Find the matrix $B$ for the transformation $A = \begin{bmatrix} 3 & 1 \\ -1 & 4 \end{bmatrix}$ in the basis $\left\{ \begin{bmatrix} 2 \\ 1 \end{bmatrix}, \begin{bmatrix} 1 \\ 0 \end{bmatrix} \right\}$.

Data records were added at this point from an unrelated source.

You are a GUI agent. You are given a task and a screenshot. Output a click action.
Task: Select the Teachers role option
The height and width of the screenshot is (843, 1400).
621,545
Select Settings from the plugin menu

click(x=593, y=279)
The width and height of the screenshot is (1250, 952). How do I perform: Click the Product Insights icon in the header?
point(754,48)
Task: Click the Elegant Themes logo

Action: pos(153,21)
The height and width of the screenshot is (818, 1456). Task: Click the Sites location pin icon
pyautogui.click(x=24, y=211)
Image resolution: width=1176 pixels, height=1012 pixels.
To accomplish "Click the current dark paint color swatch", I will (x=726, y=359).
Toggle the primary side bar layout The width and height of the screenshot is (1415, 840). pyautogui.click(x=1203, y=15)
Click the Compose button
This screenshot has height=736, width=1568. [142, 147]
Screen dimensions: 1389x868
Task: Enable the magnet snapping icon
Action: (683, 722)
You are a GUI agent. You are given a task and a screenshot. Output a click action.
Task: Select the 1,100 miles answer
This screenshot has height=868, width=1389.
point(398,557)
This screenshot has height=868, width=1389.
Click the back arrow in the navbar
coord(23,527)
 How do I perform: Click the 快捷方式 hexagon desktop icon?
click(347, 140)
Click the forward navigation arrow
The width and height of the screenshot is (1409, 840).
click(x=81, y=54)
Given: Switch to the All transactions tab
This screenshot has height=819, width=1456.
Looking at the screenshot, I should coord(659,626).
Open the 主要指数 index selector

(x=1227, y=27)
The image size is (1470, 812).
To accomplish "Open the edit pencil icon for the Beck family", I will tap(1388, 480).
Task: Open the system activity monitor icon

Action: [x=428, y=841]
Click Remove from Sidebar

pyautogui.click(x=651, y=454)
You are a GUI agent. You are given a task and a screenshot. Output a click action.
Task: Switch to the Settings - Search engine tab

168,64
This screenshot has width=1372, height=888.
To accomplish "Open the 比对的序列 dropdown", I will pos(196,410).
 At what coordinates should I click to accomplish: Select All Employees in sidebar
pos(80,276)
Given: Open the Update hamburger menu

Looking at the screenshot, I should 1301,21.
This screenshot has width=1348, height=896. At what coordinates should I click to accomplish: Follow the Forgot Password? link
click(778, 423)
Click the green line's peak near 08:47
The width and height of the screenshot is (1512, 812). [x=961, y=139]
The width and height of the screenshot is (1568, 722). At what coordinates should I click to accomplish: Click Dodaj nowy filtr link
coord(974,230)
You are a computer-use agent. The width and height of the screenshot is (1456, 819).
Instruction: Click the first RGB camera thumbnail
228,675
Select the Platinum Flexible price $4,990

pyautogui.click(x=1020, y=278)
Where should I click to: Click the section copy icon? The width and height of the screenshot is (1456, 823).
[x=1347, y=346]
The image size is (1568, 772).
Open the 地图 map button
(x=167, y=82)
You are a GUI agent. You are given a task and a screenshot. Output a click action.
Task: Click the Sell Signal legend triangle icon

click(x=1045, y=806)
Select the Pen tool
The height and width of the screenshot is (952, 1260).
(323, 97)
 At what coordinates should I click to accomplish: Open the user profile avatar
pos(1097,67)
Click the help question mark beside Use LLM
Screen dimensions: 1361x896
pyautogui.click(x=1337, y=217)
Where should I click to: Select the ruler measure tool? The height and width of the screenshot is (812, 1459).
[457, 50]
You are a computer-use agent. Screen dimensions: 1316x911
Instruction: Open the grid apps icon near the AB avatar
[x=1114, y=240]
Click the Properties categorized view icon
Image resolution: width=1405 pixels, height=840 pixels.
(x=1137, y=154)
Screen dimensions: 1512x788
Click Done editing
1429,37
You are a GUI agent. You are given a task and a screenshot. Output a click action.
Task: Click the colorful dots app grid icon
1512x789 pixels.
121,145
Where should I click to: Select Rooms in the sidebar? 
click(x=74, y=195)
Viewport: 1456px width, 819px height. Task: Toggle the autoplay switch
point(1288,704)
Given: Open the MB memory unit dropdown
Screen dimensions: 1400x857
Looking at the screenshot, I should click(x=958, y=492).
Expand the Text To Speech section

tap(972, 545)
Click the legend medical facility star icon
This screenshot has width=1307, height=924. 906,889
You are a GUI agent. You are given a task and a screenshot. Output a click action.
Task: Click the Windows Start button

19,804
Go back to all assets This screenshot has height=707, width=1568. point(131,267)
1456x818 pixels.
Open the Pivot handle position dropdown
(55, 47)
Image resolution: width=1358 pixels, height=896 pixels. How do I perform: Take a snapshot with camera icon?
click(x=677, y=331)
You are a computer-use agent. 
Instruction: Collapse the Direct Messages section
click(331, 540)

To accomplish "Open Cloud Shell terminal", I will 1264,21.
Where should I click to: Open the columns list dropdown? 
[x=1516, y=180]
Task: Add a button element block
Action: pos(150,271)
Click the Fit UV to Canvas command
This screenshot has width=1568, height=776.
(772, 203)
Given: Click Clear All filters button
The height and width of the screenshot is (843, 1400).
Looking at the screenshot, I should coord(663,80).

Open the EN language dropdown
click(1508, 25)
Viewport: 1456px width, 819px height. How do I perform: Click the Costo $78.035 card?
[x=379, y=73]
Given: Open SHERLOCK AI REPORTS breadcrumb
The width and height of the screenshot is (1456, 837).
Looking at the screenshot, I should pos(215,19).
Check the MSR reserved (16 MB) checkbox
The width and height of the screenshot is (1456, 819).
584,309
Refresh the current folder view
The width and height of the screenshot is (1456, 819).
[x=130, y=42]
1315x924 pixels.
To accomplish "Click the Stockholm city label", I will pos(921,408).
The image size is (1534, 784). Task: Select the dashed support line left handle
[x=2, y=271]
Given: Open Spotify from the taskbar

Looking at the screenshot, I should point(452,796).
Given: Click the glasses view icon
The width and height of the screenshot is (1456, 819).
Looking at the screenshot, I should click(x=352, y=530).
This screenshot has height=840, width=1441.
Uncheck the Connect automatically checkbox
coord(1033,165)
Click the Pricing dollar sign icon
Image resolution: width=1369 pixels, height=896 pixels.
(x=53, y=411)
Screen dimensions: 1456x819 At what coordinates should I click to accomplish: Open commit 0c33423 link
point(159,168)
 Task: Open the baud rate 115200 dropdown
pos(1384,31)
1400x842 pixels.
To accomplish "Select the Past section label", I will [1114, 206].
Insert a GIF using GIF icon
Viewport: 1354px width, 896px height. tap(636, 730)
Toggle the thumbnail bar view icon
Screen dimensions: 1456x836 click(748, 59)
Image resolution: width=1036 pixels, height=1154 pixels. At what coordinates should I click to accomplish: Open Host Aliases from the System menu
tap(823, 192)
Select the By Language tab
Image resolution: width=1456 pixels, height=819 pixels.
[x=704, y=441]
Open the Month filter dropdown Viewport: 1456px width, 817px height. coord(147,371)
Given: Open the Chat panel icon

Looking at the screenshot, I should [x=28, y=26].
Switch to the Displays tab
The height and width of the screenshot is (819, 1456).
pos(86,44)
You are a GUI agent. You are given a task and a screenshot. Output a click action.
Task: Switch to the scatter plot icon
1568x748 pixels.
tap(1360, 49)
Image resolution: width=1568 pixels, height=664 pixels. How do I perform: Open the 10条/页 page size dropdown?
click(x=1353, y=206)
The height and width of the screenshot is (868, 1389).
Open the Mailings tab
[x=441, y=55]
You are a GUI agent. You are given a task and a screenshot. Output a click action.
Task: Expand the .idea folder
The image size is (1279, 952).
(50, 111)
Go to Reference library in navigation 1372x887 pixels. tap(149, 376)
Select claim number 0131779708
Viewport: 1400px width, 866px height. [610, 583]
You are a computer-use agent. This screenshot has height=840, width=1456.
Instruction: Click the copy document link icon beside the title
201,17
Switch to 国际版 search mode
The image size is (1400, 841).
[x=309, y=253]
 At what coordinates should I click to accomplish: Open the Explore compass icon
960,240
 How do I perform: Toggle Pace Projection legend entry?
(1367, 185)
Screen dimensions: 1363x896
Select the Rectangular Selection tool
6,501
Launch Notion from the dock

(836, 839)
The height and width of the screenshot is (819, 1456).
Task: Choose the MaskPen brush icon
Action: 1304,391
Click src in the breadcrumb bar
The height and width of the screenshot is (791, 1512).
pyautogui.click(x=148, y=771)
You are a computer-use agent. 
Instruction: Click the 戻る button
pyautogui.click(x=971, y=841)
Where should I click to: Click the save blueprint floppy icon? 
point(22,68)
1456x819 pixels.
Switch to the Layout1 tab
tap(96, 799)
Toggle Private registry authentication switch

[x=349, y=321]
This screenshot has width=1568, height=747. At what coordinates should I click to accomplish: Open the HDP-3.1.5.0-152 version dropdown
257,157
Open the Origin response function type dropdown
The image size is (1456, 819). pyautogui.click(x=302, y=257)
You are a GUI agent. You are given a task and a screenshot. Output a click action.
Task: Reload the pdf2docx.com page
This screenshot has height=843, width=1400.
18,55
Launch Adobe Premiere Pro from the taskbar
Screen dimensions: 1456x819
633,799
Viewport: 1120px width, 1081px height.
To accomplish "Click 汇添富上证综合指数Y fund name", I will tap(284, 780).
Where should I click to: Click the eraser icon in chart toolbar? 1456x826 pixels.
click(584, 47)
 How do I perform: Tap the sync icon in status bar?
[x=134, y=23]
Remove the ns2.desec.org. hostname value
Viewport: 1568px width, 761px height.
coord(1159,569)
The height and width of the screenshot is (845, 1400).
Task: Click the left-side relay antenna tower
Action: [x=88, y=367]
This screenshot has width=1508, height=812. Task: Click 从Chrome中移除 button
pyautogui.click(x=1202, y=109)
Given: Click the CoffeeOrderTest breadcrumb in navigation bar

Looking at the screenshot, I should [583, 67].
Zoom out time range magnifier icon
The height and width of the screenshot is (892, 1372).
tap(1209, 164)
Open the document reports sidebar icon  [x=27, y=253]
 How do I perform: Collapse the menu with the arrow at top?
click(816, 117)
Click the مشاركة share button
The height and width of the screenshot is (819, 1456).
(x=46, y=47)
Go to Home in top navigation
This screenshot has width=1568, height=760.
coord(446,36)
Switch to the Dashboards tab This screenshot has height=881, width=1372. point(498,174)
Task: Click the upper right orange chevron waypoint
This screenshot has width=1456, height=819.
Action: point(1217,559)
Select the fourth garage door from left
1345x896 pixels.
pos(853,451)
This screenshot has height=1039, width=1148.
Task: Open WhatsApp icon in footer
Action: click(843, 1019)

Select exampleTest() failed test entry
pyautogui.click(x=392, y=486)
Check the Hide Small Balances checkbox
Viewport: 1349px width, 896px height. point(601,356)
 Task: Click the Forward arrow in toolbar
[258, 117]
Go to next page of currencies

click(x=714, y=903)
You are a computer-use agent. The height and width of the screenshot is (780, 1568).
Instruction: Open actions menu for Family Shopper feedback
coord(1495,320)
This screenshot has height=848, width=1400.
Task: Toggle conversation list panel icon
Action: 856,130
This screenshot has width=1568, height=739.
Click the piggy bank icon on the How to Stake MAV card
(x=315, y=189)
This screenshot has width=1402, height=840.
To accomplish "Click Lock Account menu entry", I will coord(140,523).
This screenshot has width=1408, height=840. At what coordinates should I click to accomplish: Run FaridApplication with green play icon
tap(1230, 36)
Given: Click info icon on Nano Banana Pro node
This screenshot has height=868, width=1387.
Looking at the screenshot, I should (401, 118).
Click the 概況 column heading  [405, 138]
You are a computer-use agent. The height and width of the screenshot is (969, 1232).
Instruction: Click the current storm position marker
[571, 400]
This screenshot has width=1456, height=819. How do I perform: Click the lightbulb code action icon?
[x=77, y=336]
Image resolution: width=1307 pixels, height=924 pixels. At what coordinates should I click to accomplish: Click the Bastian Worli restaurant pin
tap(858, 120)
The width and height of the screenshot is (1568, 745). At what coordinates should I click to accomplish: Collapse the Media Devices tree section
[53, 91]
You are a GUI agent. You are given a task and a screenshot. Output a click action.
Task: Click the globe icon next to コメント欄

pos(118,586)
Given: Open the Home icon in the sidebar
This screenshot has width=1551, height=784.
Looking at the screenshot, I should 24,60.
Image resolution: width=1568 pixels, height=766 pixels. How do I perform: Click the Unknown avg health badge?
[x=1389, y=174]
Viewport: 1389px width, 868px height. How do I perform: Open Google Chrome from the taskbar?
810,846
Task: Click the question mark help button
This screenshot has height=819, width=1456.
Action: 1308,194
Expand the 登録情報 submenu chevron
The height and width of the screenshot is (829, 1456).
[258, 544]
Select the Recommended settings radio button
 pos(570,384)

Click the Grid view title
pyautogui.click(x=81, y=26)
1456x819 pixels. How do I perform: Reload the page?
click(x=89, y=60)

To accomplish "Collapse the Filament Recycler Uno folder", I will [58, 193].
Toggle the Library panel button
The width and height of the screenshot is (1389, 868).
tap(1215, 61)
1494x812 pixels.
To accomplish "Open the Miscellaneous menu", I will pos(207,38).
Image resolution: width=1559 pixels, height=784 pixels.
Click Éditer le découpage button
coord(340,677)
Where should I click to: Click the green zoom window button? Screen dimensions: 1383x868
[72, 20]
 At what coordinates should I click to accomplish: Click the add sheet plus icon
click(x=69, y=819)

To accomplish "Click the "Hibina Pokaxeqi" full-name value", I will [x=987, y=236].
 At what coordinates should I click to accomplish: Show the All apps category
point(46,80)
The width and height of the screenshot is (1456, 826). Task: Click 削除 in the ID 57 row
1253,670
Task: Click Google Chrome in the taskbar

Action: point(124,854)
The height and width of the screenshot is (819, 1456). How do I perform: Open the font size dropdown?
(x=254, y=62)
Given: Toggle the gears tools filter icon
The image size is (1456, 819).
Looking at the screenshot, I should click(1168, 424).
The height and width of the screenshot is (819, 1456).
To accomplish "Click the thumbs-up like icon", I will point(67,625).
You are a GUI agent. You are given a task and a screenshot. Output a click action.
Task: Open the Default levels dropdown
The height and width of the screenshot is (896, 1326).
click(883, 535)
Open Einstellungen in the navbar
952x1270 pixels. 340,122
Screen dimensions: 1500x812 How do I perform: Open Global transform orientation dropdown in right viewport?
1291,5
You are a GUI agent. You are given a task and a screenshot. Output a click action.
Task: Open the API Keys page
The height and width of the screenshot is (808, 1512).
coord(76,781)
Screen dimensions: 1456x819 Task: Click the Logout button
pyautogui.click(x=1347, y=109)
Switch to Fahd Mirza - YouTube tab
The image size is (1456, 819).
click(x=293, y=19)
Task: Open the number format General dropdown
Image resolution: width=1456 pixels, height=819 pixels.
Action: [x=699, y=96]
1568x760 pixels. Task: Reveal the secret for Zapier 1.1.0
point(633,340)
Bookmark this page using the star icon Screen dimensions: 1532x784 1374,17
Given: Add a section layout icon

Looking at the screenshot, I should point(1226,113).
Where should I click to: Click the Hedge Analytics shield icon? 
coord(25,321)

Am I overcomplicating this? Do I just put the basis into its own $2 \times 2$ matrix and then use the formula $S^{-1}AS$? I feel like I know how to do this, but want to make sure I'm going in the right direction.
On
Let $\beta = \left\{ \begin{bmatrix} 2 \\ 1 \end{bmatrix}, \begin{bmatrix} 1 \\ 0 \end{bmatrix} \right\}$ and $\gamma$ be the standard basis. Then \begin{align} B &= [\mathsf{L}_A]_\beta \\ &= [\mathsf{Id}]_\gamma^\beta A [\mathsf{Id}]_\beta^\gamma \\ &= ([\mathsf{Id}]_\beta^\gamma)^{-1} A [\mathsf{Id}]_\beta^\gamma \\ &= \left( \begin{bmatrix} 2 & 1 \\ 1 & 0 \end{bmatrix} \right)^{-1} \begin{bmatrix} 3 & 1 \\ -1 & 4 \end{bmatrix} \begin{bmatrix} 2 & 1 \\ 1 & 0 \end{bmatrix} \\ &= \begin{bmatrix} 0 & 1 \\ 1 & -2 \end{bmatrix} \begin{bmatrix} 3 & 1 \\ -1 & 4 \end{bmatrix} \begin{bmatrix} 2 & 1 \\ 1 & 0 \end{bmatrix} \\ &= \begin{bmatrix} -1 & 4 \\ 5 & -7 \end{bmatrix} \begin{bmatrix} 2 & 1 \\ 1 & 0 \end{bmatrix} \\ &= \begin{bmatrix} 2 & -1 \\ 3 & 5 \end{bmatrix}. \end{align}
Note that the transformation from basis
$$\mathcal{B}=\left\{ \begin{bmatrix} 2 \\ 1 \end{bmatrix}, \begin{bmatrix} 1 \\ 0 \end{bmatrix} \right\}$$
to the standard basis is
$$v_S=Sv_B=\begin{bmatrix} 2 & 1 \\ 1 & 0 \end{bmatrix}v_B$$
thus given in the standard basis
$$w_S=Av_S$$
in the new basis we have
$$Sw_B=ASv_B\implies w_B=S^{-1}ASv_B$$
Can you follow these steps? What is not clear to you?